◆ **Task statement**
Word-for-word repetition of the records below is needed, but only from the line holding "Given: Translate the" through the final line, with pictures excluded.

Recorded data
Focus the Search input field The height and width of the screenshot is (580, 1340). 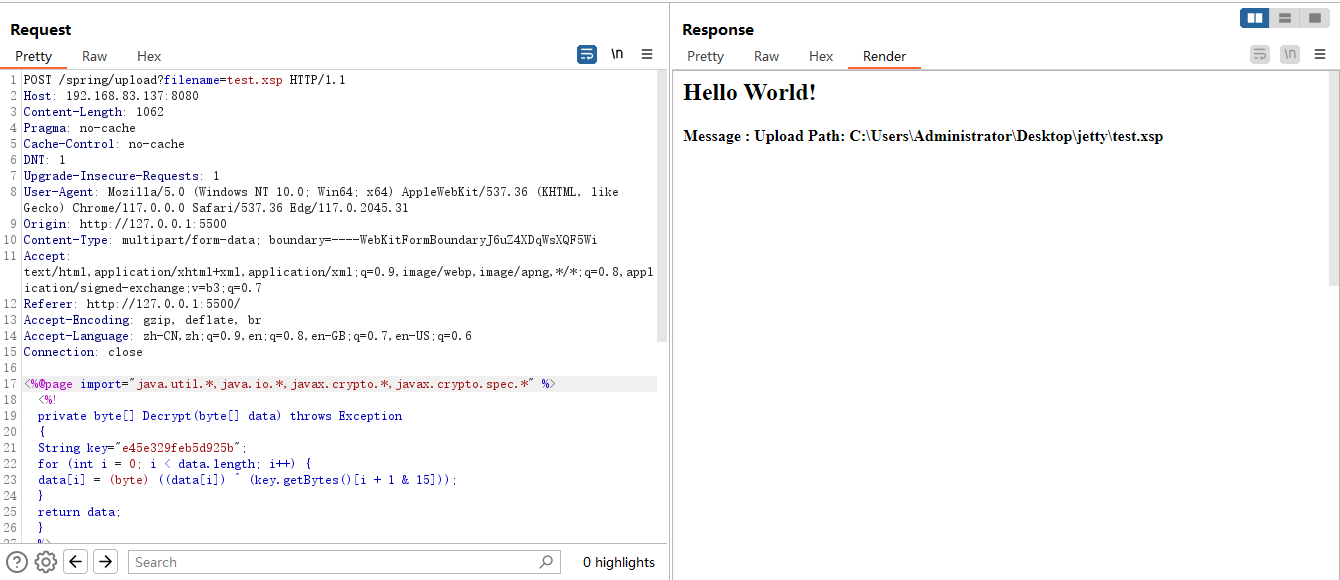point(330,562)
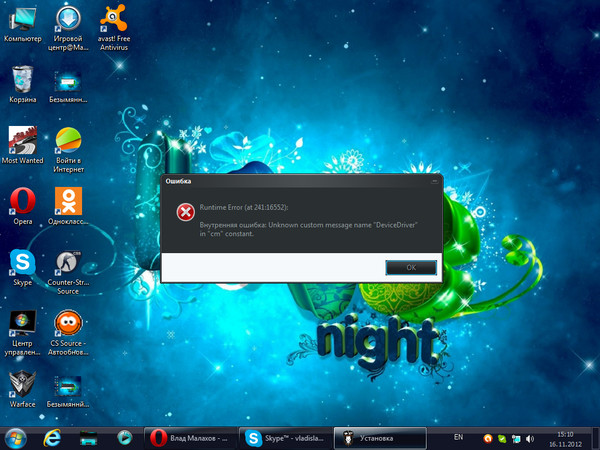Launch Одноклассники desktop shortcut
Viewport: 600px width, 450px height.
coord(69,200)
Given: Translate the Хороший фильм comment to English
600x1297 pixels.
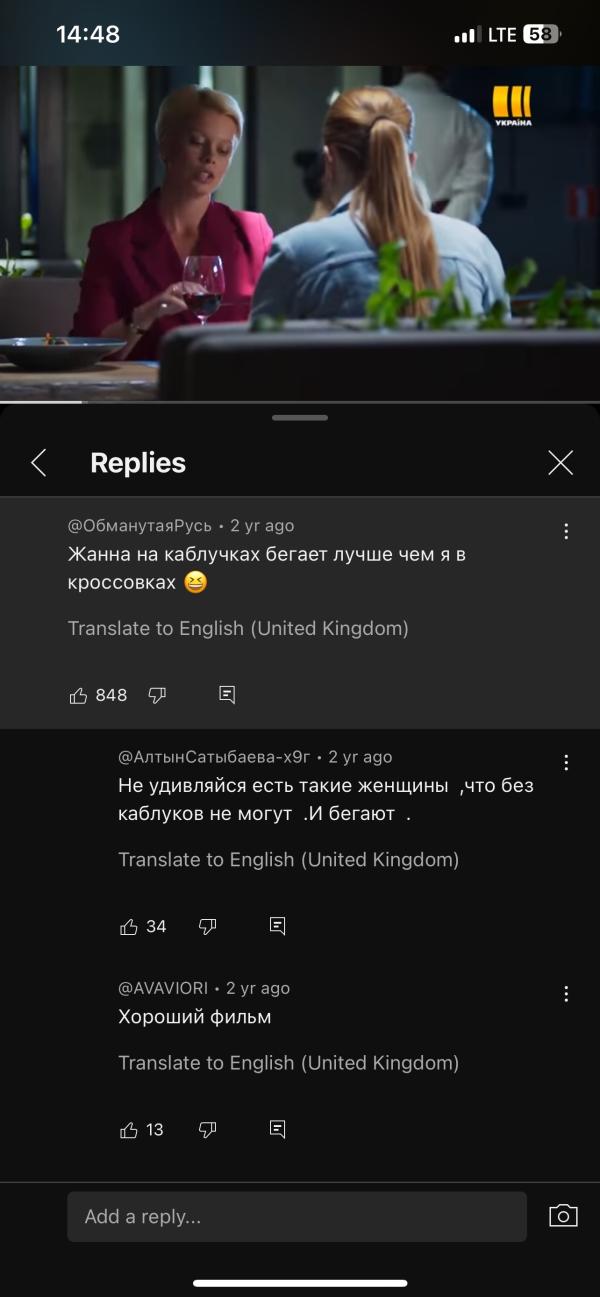Looking at the screenshot, I should coord(289,1063).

◆ **Answer**
Given: Translate the Хороший фильм comment to English
600x1297 pixels.
Looking at the screenshot, I should coord(289,1063).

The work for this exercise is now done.